Quoted passage:
╔══
Monday 15 April 2024

Abby (1974)



Director: William Girdler

Screenplay: G. Cornell Layne

Cast: William Marshall as Bishop Garret Williams, Terry Carter as Reverend Emmett Williams, Austin Stoker as Detective Cass Potter, Carol Speed as Abby Williams, Juanita Moore as Miranda "Momma" Potter, Charles Kissinger as Dr. Hennings, Elliott Moffitt as Russell Lang, Nathan Cook as Tafa Hassan

A Night of a Thousand Horror (Movies)

 

We have William Marshall of Blacula (1972) in a lead role here, so we are good from the get-go, an actor who I wished could have had the huger filmography, one to match Christopher Lee's, as they both have the commanding voices, the gravitas and the sense no matter how ridiculous the film around them is, as with Abby here, they stood proudly within them. When I saw a retrospective screening of Blacula, as much as it was the cape that made him alluring, a younger woman in the patrons afterwards admitted to a male friend she found Marshall irresistible, one of those overheard anecdotes that make one glad to go to the cinema. Shame this is a role for him in a film viewed through an old sock depending on the version you can find, as this is a mostly all-black cast reinterpretation of The Exorcist (1973) which was sued off the screens. Warner Brothers may have forgotten to retract the suit, hence why it is difficult to see, alongside actually film prints. It's director William Girdler had no shame in following trends, with his most known film Grizzly (1976) if Jaws was replaced with a bear on land, but in the world of far more blatant Exorcist copies, especially the likes of the Turkish film Şeytan (1974), it feels cruel this idiosyncratic take, shot on barely a budget, was the one that got blocked from released, preserved through bootlegs or theatrical screenings of old prints.

Girdler himself is a distinct figure in American independent cinema, tragically dying in a helicopter accident whilst scouting for locations for a film. He was at only the age of thirty in 1978 when this happened, but he managed from 1972 to 1978 to make nine films. He is a regional filmmaker/producer who shot in various states - Abby shot in Louisville, Kentucky - and alongside how impressive that run is, to image what he could have do when the shot-to-video eighties era came in would have been tantalising in mind to a film like Abby, made in mind to a huge hit undeniably but having its own energetic spin to the material.  

Abby itself, alongside being a riff on the Exorcist, was also riding the wave Blacula was part of when "Blaxploitation" cinema grew in the early seventies, making films about predominantly black casts, and started touching into horror. I credit Girdler, a white filmmaker, just entirely devote himself even if in mind to the market to a mostly all-black cast driven film here, even if you do have to accept that the film might be seen as crass in its premise. I am not the right person to speak of whether the film can be defendable or not, but I could have seen something far more problematic in this premise, rather than what is over-the-top and not subtle in the slightest. Our Father Merrin stand-in, William Marshall, whilst doing humanity work in Nigeria goes on to research a site of Eshu, a trickster deity from the Yoruba religion, originating from south-western Nigeria. This is the one thing really that has not aged well, as you have an actual worshipped God of the past turned into an ancient evil that possesses his daughter-in-law Abby (Carol Speed), a young churchgoing woman with a priest husband who takes on the Regan place but somewhat differently. The deity is turned into a libidinous sex demon, which is broadly painting a figure of ancient worship as you could get and would be frowned on in the modern day, which is ironic because you could have even in a pulp film with this one's tone explored this idea of repressed sexuality and Christian faith much more.
╚══
Set exercise 1:
List every film title in the review of Abby that is followed by a year in parentheses, and give each with its year.

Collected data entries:
╔══
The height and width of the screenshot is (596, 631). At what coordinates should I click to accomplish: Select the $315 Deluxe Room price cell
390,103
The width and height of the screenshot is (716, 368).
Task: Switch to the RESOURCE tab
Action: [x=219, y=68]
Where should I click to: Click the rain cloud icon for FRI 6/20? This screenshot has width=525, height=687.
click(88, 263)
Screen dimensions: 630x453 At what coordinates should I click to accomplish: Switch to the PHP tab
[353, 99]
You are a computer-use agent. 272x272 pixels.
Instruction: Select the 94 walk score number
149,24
╚══
Set exercise 2:
Transcribe the records exactly, covering the stretch from the start of the records through the line that contains "click(88, 263)", and nothing beyond it.

Output 1:
Abby (1974)
Blacula (1972)
The Exorcist (1973)
Şeytan (1974)
Grizzly (1976)

Output 2:
The height and width of the screenshot is (596, 631). At what coordinates should I click to accomplish: Select the $315 Deluxe Room price cell
390,103
The width and height of the screenshot is (716, 368).
Task: Switch to the RESOURCE tab
Action: [x=219, y=68]
Where should I click to: Click the rain cloud icon for FRI 6/20? This screenshot has width=525, height=687.
click(88, 263)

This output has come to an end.